■ **What to work on**:
The line with "You are a GUI" through the last line of the entries: give these again exactly, and only these, without any pictures.

■ **Material supplied**:
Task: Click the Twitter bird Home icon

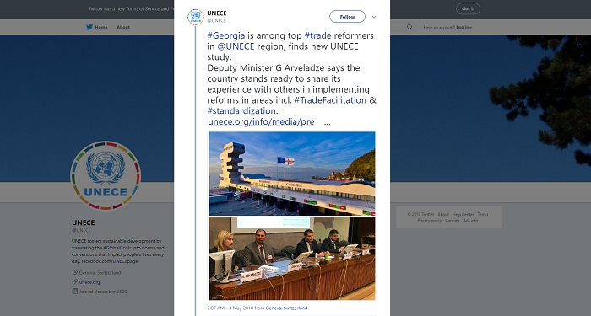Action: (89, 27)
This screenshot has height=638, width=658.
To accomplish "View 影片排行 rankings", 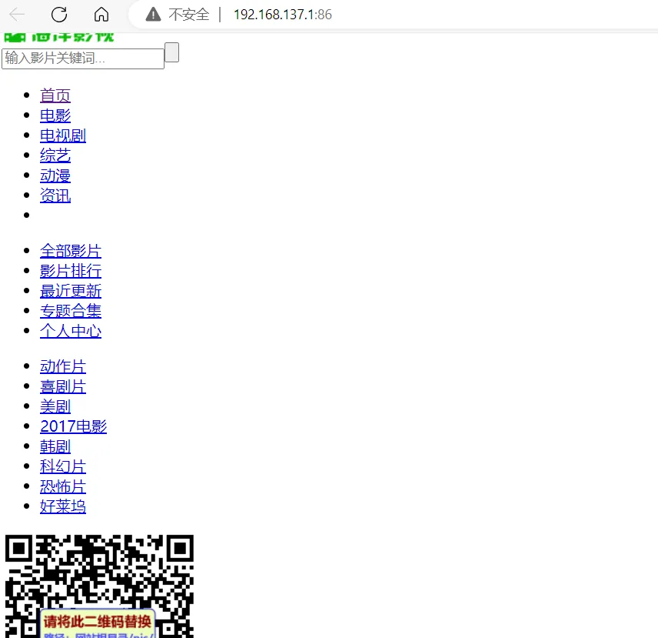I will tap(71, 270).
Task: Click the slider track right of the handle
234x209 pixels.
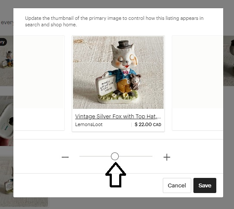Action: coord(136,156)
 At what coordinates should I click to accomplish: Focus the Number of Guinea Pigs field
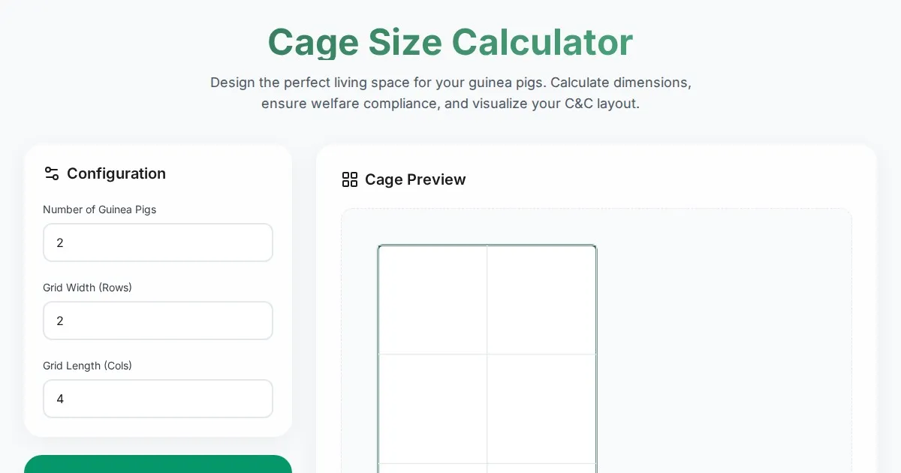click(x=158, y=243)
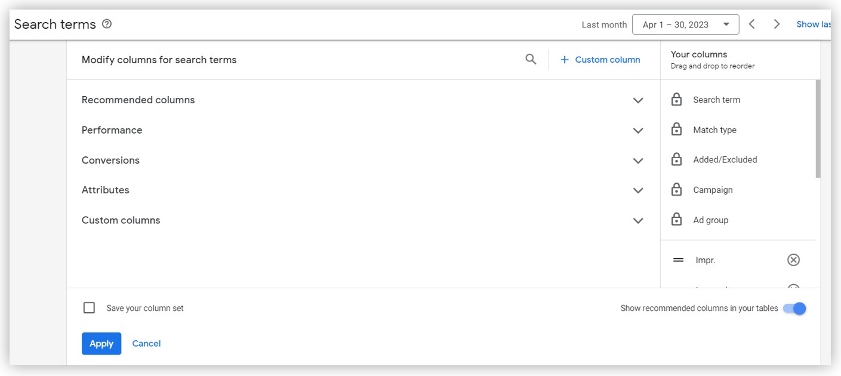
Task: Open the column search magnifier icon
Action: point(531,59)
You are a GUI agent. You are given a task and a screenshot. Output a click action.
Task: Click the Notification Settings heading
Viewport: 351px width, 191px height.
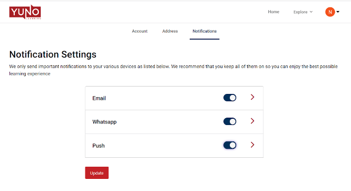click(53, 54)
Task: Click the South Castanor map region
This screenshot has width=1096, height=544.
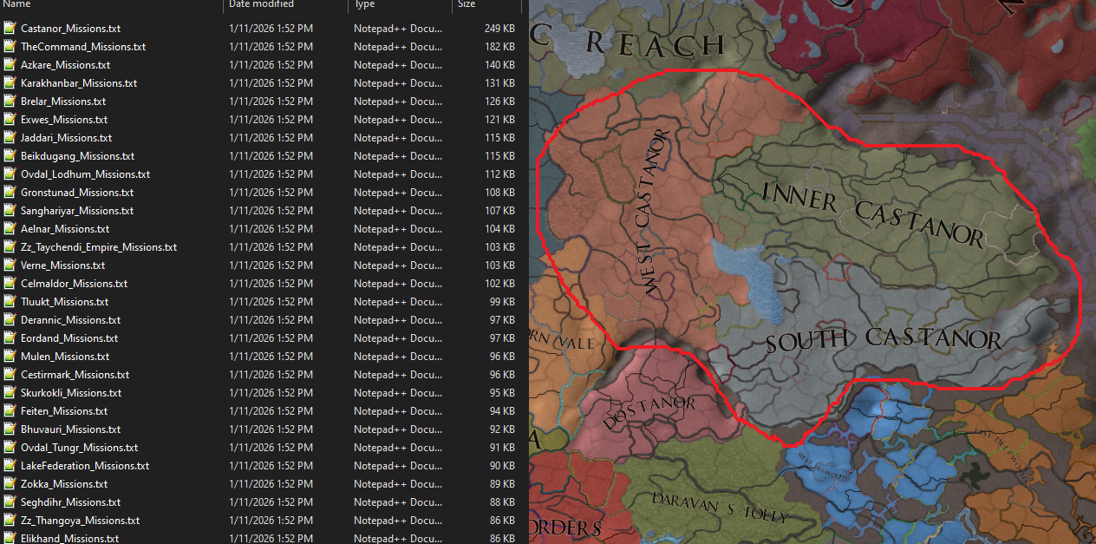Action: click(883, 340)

■ **Output of the task**:
You are a GUI agent. You are given a task and a screenshot. Output a click action.
Task: Click the Notification Settings heading
Viewport: 351px width, 191px height.
click(53, 54)
Task: Click the South Castanor map region
This screenshot has width=1096, height=544.
Action: click(883, 340)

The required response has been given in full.